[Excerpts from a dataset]
-------------------------

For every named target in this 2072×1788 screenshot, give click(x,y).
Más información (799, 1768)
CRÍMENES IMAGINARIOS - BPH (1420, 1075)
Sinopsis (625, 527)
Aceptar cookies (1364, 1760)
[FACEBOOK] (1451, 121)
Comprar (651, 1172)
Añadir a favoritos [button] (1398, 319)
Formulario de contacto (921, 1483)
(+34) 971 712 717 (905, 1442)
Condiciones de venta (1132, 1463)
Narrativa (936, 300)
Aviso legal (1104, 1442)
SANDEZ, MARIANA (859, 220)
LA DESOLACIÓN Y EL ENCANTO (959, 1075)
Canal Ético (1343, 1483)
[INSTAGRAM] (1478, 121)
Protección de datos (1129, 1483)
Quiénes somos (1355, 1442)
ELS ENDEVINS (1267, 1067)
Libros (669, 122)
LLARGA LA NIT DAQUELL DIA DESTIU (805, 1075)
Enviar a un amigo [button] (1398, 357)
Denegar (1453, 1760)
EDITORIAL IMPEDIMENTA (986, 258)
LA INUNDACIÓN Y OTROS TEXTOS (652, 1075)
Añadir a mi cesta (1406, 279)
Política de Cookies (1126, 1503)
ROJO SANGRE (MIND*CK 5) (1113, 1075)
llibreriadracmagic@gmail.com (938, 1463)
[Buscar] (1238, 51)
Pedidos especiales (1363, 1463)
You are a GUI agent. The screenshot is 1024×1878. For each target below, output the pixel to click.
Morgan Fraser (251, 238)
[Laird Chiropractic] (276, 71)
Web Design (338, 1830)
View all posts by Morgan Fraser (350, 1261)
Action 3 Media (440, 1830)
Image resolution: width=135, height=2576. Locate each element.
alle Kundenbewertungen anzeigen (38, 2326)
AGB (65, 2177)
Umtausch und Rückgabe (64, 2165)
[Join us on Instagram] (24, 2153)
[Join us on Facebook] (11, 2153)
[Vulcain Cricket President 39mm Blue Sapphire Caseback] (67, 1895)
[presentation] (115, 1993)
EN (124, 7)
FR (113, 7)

-------------------------

▸ YOUR GOAL: Of the entries above, transcribe exactly those lines that fall between the line containing "Condiciones de venta (1132, 1463)" and the line containing "EDITORIAL IMPEDIMENTA (986, 258)", together with those two lines.

▸ ANSWER SECTION:
Condiciones de venta (1132, 1463)
Narrativa (936, 300)
Aviso legal (1104, 1442)
SANDEZ, MARIANA (859, 220)
LA DESOLACIÓN Y EL ENCANTO (959, 1075)
Canal Ético (1343, 1483)
[INSTAGRAM] (1478, 121)
Protección de datos (1129, 1483)
Quiénes somos (1355, 1442)
ELS ENDEVINS (1267, 1067)
Libros (669, 122)
LLARGA LA NIT DAQUELL DIA DESTIU (805, 1075)
Enviar a un amigo [button] (1398, 357)
Denegar (1453, 1760)
EDITORIAL IMPEDIMENTA (986, 258)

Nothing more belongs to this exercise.